Now his barn is my art studio, and whoever added this box with a window looking out onto what was once a paddock gave me a contiguous place to work. I hung curtains between the office and the studio space for privacy and because, truthfully, when I come in through the wide glass doors cut into the original opening, the two sides of my brain are in a cage fight to see who gets to emerge first.
If the artist wins, she carries her coffee, sits in the rocker she brought up from Soho, and takes in what she’s working on across the big white wall—a meditation. If the writer wins, the coffee remains a companion, the curtains are drawn across the little office, the current manuscript is opened to the last completed page, and I crawl inside that village.

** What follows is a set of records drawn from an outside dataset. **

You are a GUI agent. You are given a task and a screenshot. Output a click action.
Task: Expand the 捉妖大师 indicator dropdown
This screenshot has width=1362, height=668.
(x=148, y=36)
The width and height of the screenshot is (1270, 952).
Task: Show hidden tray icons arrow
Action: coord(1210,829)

Two sides of the same brain battle for control. The writer usually wins and gets to go first, this being the more challenging genre. These words, lined up like battalions, must follow a set of grammatical rules I somehow missed that year in public school. Then, after so much revision—I am shocked by how many times I have to read and reread pieces—these new recruits fail to live up to my ambitious expectations and are filed into a virtual drawer where, like a good painting, elves rework the awkward bits. When I pull them out of purgatory, they are better than I remembered.
My paintings have storage racks in another bay of the barn—you can see the track-hung door in the photograph. They are stalled there between the racks, brought out when I have what Rilke called “the right eyes.” Works on paper sleep inside flat files and perform the same trick as the prose.
I use my method of cut and paste and work on top of older paintings, slice through fragments of writing. “Did you paint over that?” art dealers ask, disapprovingly, but I think the process keeps me honest. “Did you rewrite that chapter?” is accepted without question.
Time, and a commitment to it, is another difference. I can ask you over to look at a painting, and while sitting with your mug of coffee, your eyes sweep around the images, relate—or not—to the color and texture, and devise their own meanings. If you read my book, however, you are surrendering a generous allotment of time: time to draw your own images around my armature, time to reach your own gently maneuvered conclusions.
This barn belonged to the man with the freshly groomed horse. Then it belonged to whoever enclosed the paddock and added the little office. For now, it belongs to me.